[THE PROBLEM]
Rewrite the records below as a JSON list of strings, with one string per line and blank lines omitted.
((
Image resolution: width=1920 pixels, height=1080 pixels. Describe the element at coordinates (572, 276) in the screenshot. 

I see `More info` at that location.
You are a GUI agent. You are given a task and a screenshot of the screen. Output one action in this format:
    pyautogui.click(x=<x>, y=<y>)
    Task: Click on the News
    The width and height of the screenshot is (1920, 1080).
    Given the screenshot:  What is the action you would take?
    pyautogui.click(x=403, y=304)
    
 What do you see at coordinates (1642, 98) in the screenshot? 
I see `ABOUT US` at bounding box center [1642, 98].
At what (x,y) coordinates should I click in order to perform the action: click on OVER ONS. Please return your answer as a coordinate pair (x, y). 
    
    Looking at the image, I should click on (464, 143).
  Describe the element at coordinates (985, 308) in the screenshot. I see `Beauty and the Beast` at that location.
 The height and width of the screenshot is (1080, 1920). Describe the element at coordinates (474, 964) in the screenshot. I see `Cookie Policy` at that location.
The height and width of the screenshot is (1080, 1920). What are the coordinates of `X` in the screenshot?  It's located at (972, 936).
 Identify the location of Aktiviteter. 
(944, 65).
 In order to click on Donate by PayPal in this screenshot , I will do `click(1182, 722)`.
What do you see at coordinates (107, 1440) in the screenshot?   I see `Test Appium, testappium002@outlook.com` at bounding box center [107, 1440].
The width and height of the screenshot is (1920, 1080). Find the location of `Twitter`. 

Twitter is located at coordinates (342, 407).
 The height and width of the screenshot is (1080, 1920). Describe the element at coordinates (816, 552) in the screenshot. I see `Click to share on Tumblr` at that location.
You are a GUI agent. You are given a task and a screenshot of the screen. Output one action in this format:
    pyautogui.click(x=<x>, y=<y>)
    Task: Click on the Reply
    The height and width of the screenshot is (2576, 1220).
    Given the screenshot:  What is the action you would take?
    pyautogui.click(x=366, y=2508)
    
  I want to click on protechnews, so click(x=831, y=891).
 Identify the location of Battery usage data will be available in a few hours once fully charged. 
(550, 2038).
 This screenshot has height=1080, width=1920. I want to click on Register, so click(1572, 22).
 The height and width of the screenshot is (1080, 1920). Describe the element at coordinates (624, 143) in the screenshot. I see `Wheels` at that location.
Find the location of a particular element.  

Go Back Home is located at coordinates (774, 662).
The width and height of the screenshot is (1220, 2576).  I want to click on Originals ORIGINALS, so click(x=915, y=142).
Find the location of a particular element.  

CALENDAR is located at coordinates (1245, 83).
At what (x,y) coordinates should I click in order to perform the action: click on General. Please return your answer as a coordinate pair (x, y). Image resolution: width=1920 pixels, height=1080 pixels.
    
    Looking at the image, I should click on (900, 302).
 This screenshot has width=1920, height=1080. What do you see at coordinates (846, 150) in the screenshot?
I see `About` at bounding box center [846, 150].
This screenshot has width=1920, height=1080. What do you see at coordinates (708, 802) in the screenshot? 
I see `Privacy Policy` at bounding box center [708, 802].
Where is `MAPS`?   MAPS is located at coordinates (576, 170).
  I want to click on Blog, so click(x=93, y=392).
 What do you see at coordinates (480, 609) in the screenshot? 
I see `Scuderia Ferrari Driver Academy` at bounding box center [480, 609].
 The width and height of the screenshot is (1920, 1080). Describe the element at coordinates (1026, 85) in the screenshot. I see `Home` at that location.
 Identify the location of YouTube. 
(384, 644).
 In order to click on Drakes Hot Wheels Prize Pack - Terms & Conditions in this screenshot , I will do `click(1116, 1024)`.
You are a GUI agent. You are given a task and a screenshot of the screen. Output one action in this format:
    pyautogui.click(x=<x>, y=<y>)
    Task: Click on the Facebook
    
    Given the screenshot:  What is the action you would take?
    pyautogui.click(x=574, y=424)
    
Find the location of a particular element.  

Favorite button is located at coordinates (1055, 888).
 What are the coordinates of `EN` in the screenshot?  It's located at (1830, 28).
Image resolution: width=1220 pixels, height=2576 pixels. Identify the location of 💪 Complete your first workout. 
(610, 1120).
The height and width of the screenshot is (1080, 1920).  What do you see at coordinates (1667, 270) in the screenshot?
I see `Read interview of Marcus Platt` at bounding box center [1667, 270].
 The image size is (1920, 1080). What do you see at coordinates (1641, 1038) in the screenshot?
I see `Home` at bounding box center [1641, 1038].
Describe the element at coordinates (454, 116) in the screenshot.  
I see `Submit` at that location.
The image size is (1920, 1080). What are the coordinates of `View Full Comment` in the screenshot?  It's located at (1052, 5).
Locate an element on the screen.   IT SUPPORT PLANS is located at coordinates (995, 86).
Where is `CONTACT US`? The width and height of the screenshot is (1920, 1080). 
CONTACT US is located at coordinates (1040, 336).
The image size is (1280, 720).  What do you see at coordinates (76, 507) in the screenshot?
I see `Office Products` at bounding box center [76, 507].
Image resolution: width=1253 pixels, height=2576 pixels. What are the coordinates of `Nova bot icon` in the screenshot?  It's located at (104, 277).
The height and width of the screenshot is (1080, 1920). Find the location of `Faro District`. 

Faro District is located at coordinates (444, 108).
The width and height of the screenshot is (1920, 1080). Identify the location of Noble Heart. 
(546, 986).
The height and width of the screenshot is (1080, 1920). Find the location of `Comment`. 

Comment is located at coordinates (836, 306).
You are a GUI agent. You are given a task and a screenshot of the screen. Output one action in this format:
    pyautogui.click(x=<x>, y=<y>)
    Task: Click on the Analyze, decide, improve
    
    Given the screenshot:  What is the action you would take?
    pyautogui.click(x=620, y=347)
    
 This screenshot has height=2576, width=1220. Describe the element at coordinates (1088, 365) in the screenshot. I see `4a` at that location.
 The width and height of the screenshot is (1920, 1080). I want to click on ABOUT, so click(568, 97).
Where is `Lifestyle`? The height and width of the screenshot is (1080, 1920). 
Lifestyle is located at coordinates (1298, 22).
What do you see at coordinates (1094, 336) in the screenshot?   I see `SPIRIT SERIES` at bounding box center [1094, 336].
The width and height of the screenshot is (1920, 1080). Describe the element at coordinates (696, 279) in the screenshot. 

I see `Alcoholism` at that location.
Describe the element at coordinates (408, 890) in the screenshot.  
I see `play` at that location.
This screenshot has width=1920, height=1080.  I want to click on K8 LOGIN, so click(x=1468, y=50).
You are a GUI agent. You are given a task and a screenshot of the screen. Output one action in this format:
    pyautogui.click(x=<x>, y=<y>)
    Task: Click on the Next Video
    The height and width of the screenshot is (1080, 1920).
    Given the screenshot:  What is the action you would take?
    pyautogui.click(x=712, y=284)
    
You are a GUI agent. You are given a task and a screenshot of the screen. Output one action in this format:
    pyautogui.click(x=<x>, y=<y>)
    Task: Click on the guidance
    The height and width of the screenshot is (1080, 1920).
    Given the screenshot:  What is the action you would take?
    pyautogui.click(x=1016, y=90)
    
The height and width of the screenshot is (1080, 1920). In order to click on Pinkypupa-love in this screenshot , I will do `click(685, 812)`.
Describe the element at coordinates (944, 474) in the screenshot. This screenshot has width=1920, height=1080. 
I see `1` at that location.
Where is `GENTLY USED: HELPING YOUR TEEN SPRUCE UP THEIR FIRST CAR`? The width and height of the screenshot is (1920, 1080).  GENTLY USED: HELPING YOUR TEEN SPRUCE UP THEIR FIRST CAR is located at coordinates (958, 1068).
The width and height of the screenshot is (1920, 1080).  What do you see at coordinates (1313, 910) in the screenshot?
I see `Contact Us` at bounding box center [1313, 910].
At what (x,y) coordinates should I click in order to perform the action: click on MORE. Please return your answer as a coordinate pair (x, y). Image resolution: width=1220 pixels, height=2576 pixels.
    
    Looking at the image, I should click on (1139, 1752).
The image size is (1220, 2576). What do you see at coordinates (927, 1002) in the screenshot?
))
[EXPECTED ANSWER]
[
  "Image resolution: width=1920 pixels, height=1080 pixels. Describe the element at coordinates (572, 276) in the screenshot. ",
  "I see `More info` at that location.",
  "You are a GUI agent. You are given a task and a screenshot of the screen. Output one action in this format:",
  "    pyautogui.click(x=<x>, y=<y>)",
  "    Task: Click on the News",
  "    The width and height of the screenshot is (1920, 1080).",
  "    Given the screenshot:  What is the action you would take?",
  "    pyautogui.click(x=403, y=304)",
  " What do you see at coordinates (1642, 98) in the screenshot? ",
  "I see `ABOUT US` at bounding box center [1642, 98].",
  "At what (x,y) coordinates should I click in order to perform the action: click on OVER ONS. Please return your answer as a coordinate pair (x, y). ",
  "    Looking at the image, I should click on (464, 143).",
  "  Describe the element at coordinates (985, 308) in the screenshot. I see `Beauty and the Beast` at that location.",
  " The height and width of the screenshot is (1080, 1920). Describe the element at coordinates (474, 964) in the screenshot. I see `Cookie Policy` at that location.",
  "The height and width of the screenshot is (1080, 1920). What are the coordinates of `X` in the screenshot?  It's located at (972, 936).",
  " Identify the location of Aktiviteter. ",
  "(944, 65).",
  " In order to click on Donate by PayPal in this screenshot , I will do `click(1182, 722)`.",
  "What do you see at coordinates (107, 1440) in the screenshot?   I see `Test Appium, testappium002@outlook.com` at bounding box center [107, 1440].",
  "The width and height of the screenshot is (1920, 1080). Find the location of `Twitter`. ",
  "Twitter is located at coordinates (342, 407).",
  " The height and width of the screenshot is (1080, 1920). Describe the element at coordinates (816, 552) in the screenshot. I see `Click to share on Tumblr` at that location.",
  "You are a GUI agent. You are given a task and a screenshot of the screen. Output one action in this format:",
  "    pyautogui.click(x=<x>, y=<y>)",
  "    Task: Click on the Reply",
  "    The height and width of the screenshot is (2576, 1220).",
  "    Given the screenshot:  What is the action you would take?",
  "    pyautogui.click(x=366, y=2508)",
  "  I want to click on protechnews, so click(x=831, y=891).",
  " Identify the location of Battery usage data will be available in a few hours once fully charged. ",
  "(550, 2038).",
  " This screenshot has height=1080, width=1920. I want to click on Register, so click(1572, 22).",
  " The height and width of the screenshot is (1080, 1920). Describe the element at coordinates (624, 143) in the screenshot. I see `Wheels` at that location.",
  "Find the location of a particular element.  ",
  "Go Back Home is located at coordinates (774, 662).",
  "The width and height of the screenshot is (1220, 2576).  I want to click on Originals ORIGINALS, so click(x=915, y=142).",
  "Find the location of a particular element.  ",
  "CALENDAR is located at coordinates (1245, 83).",
  "At what (x,y) coordinates should I click in order to perform the action: click on General. Please return your answer as a coordinate pair (x, y). Image resolution: width=1920 pixels, height=1080 pixels.",
  "    Looking at the image, I should click on (900, 302).",
  " This screenshot has width=1920, height=1080. What do you see at coordinates (846, 150) in the screenshot?",
  "I see `About` at bounding box center [846, 150].",
  "This screenshot has width=1920, height=1080. What do you see at coordinates (708, 802) in the screenshot? ",
  "I see `Privacy Policy` at bounding box center [708, 802].",
  "Where is `MAPS`?   MAPS is located at coordinates (576, 170).",
  "  I want to click on Blog, so click(x=93, y=392).",
  " What do you see at coordinates (480, 609) in the screenshot? ",
  "I see `Scuderia Ferrari Driver Academy` at bounding box center [480, 609].",
  " The width and height of the screenshot is (1920, 1080). Describe the element at coordinates (1026, 85) in the screenshot. I see `Home` at that location.",
  " Identify the location of YouTube. ",
  "(384, 644).",
  " In order to click on Drakes Hot Wheels Prize Pack - Terms & Conditions in this screenshot , I will do `click(1116, 1024)`.",
  "You are a GUI agent. You are given a task and a screenshot of the screen. Output one action in this format:",
  "    pyautogui.click(x=<x>, y=<y>)",
  "    Task: Click on the Facebook",
  "    Given the screenshot:  What is the action you would take?",
  "    pyautogui.click(x=574, y=424)",
  "Find the location of a particular element.  ",
  "Favorite button is located at coordinates (1055, 888).",
  " What are the coordinates of `EN` in the screenshot?  It's located at (1830, 28).",
  "Image resolution: width=1220 pixels, height=2576 pixels. Identify the location of 💪 Complete your first workout. ",
  "(610, 1120).",
  "The height and width of the screenshot is (1080, 1920).  What do you see at coordinates (1667, 270) in the screenshot?",
  "I see `Read interview of Marcus Platt` at bounding box center [1667, 270].",
  " The image size is (1920, 1080). What do you see at coordinates (1641, 1038) in the screenshot?",
  "I see `Home` at bounding box center [1641, 1038].",
  "Describe the element at coordinates (454, 116) in the screenshot.  ",
  "I see `Submit` at that location.",
  "The image size is (1920, 1080). What are the coordinates of `View Full Comment` in the screenshot?  It's located at (1052, 5).",
  "Locate an element on the screen.   IT SUPPORT PLANS is located at coordinates (995, 86).",
  "Where is `CONTACT US`? The width and height of the screenshot is (1920, 1080). ",
  "CONTACT US is located at coordinates (1040, 336).",
  "The image size is (1280, 720).  What do you see at coordinates (76, 507) in the screenshot?",
  "I see `Office Products` at bounding box center [76, 507].",
  "Image resolution: width=1253 pixels, height=2576 pixels. What are the coordinates of `Nova bot icon` in the screenshot?  It's located at (104, 277).",
  "The height and width of the screenshot is (1080, 1920). Find the location of `Faro District`. ",
  "Faro District is located at coordinates (444, 108).",
  "The width and height of the screenshot is (1920, 1080). Identify the location of Noble Heart. ",
  "(546, 986).",
  "The height and width of the screenshot is (1080, 1920). Find the location of `Comment`. ",
  "Comment is located at coordinates (836, 306).",
  "You are a GUI agent. You are given a task and a screenshot of the screen. Output one action in this format:",
  "    pyautogui.click(x=<x>, y=<y>)",
  "    Task: Click on the Analyze, decide, improve",
  "    Given the screenshot:  What is the action you would take?",
  "    pyautogui.click(x=620, y=347)",
  " This screenshot has height=2576, width=1220. Describe the element at coordinates (1088, 365) in the screenshot. I see `4a` at that location.",
  " The width and height of the screenshot is (1920, 1080). I want to click on ABOUT, so click(568, 97).",
  "Where is `Lifestyle`? The height and width of the screenshot is (1080, 1920). ",
  "Lifestyle is located at coordinates (1298, 22).",
  "What do you see at coordinates (1094, 336) in the screenshot?   I see `SPIRIT SERIES` at bounding box center [1094, 336].",
  "The width and height of the screenshot is (1920, 1080). Describe the element at coordinates (696, 279) in the screenshot. ",
  "I see `Alcoholism` at that location.",
  "Describe the element at coordinates (408, 890) in the screenshot.  ",
  "I see `play` at that location.",
  "This screenshot has width=1920, height=1080.  I want to click on K8 LOGIN, so click(x=1468, y=50).",
  "You are a GUI agent. You are given a task and a screenshot of the screen. Output one action in this format:",
  "    pyautogui.click(x=<x>, y=<y>)",
  "    Task: Click on the Next Video",
  "    The height and width of the screenshot is (1080, 1920).",
  "    Given the screenshot:  What is the action you would take?",
  "    pyautogui.click(x=712, y=284)",
  "You are a GUI agent. You are given a task and a screenshot of the screen. Output one action in this format:",
  "    pyautogui.click(x=<x>, y=<y>)",
  "    Task: Click on the guidance",
  "    The height and width of the screenshot is (1080, 1920).",
  "    Given the screenshot:  What is the action you would take?",
  "    pyautogui.click(x=1016, y=90)",
  "The height and width of the screenshot is (1080, 1920). In order to click on Pinkypupa-love in this screenshot , I will do `click(685, 812)`.",
  "Describe the element at coordinates (944, 474) in the screenshot. This screenshot has width=1920, height=1080. ",
  "I see `1` at that location.",
  "Where is `GENTLY USED: HELPING YOUR TEEN SPRUCE UP THEIR FIRST CAR`? The width and height of the screenshot is (1920, 1080).  GENTLY USED: HELPING YOUR TEEN SPRUCE UP THEIR FIRST CAR is located at coordinates (958, 1068).",
  "The width and height of the screenshot is (1920, 1080).  What do you see at coordinates (1313, 910) in the screenshot?",
  "I see `Contact Us` at bounding box center [1313, 910].",
  "At what (x,y) coordinates should I click in order to perform the action: click on MORE. Please return your answer as a coordinate pair (x, y). Image resolution: width=1220 pixels, height=2576 pixels.",
  "    Looking at the image, I should click on (1139, 1752).",
  "The image size is (1220, 2576). What do you see at coordinates (927, 1002) in the screenshot?"
]